Each entry must be reproduced precisely as it stands.

[Source data]
=-=-=-=-=
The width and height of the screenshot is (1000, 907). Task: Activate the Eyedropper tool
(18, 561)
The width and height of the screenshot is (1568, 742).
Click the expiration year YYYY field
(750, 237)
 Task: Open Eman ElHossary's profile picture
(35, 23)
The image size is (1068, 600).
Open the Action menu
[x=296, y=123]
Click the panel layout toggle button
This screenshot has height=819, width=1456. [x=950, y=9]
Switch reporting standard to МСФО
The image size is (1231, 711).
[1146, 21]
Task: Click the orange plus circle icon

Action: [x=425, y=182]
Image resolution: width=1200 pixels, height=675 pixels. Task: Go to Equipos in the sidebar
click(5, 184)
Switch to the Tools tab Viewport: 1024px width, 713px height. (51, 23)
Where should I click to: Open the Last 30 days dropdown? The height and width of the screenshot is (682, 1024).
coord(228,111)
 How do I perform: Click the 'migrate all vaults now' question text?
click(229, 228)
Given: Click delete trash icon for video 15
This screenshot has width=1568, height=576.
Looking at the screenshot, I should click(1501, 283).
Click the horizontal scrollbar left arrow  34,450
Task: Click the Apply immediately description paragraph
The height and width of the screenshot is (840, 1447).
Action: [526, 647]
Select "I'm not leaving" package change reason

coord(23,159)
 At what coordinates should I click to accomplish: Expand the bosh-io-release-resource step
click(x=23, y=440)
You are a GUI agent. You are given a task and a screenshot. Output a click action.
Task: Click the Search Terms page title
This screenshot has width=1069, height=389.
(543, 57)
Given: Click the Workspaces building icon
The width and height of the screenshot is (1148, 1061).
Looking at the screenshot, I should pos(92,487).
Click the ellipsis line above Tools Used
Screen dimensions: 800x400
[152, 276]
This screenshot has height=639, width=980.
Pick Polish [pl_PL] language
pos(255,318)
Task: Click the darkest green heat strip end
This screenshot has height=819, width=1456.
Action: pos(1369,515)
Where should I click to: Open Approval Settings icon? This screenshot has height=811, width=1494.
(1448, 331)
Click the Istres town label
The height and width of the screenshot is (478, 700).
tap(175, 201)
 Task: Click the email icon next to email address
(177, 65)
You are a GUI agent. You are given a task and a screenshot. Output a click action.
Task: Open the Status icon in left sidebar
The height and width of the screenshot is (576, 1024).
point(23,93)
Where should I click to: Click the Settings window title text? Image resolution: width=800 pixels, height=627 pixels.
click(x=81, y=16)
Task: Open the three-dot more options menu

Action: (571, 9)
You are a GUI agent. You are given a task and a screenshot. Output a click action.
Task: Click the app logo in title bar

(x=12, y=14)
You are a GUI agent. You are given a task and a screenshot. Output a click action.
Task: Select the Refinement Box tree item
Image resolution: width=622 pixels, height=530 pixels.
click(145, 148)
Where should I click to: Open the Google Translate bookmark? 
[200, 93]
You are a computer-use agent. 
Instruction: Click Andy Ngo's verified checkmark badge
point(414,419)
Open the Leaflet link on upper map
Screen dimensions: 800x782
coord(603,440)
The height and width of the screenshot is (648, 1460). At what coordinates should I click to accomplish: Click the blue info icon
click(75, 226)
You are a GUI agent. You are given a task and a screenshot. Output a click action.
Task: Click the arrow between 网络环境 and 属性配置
=-=-=-=-=
## Your solution
The width and height of the screenshot is (1000, 907). Task: Activate the Eyedropper tool
(18, 561)
The width and height of the screenshot is (1568, 742).
Click the expiration year YYYY field
(750, 237)
 Task: Open Eman ElHossary's profile picture
(35, 23)
The image size is (1068, 600).
Open the Action menu
[x=296, y=123]
Click the panel layout toggle button
This screenshot has height=819, width=1456. [x=950, y=9]
Switch reporting standard to МСФО
The image size is (1231, 711).
[1146, 21]
Task: Click the orange plus circle icon

Action: [x=425, y=182]
Image resolution: width=1200 pixels, height=675 pixels. Task: Go to Equipos in the sidebar
click(5, 184)
Switch to the Tools tab Viewport: 1024px width, 713px height. (51, 23)
Where should I click to: Open the Last 30 days dropdown? The height and width of the screenshot is (682, 1024).
coord(228,111)
 How do I perform: Click the 'migrate all vaults now' question text?
click(229, 228)
Given: Click delete trash icon for video 15
This screenshot has width=1568, height=576.
Looking at the screenshot, I should click(1501, 283).
Click the horizontal scrollbar left arrow  34,450
Task: Click the Apply immediately description paragraph
The height and width of the screenshot is (840, 1447).
Action: [526, 647]
Select "I'm not leaving" package change reason

coord(23,159)
 At what coordinates should I click to accomplish: Expand the bosh-io-release-resource step
click(x=23, y=440)
You are a GUI agent. You are given a task and a screenshot. Output a click action.
Task: Click the Search Terms page title
This screenshot has width=1069, height=389.
(543, 57)
Given: Click the Workspaces building icon
The width and height of the screenshot is (1148, 1061).
Looking at the screenshot, I should pos(92,487).
Click the ellipsis line above Tools Used
Screen dimensions: 800x400
[152, 276]
This screenshot has height=639, width=980.
Pick Polish [pl_PL] language
pos(255,318)
Task: Click the darkest green heat strip end
This screenshot has height=819, width=1456.
Action: pos(1369,515)
Where should I click to: Open Approval Settings icon? This screenshot has height=811, width=1494.
(1448, 331)
Click the Istres town label
The height and width of the screenshot is (478, 700).
tap(175, 201)
 Task: Click the email icon next to email address
(177, 65)
You are a GUI agent. You are given a task and a screenshot. Output a click action.
Task: Open the Status icon in left sidebar
The height and width of the screenshot is (576, 1024).
point(23,93)
Where should I click to: Click the Settings window title text? Image resolution: width=800 pixels, height=627 pixels.
click(x=81, y=16)
Task: Open the three-dot more options menu

Action: (571, 9)
You are a GUI agent. You are given a task and a screenshot. Output a click action.
Task: Click the app logo in title bar

(x=12, y=14)
You are a GUI agent. You are given a task and a screenshot. Output a click action.
Task: Select the Refinement Box tree item
Image resolution: width=622 pixels, height=530 pixels.
click(145, 148)
Where should I click to: Open the Google Translate bookmark? 
[200, 93]
You are a computer-use agent. 
Instruction: Click Andy Ngo's verified checkmark badge
point(414,419)
Open the Leaflet link on upper map
Screen dimensions: 800x782
coord(603,440)
The height and width of the screenshot is (648, 1460). At what coordinates should I click to accomplish: Click the blue info icon
click(75, 226)
You are a GUI agent. You are given a task and a screenshot. Output a click action.
Task: Click the arrow between 网络环境 and 属性配置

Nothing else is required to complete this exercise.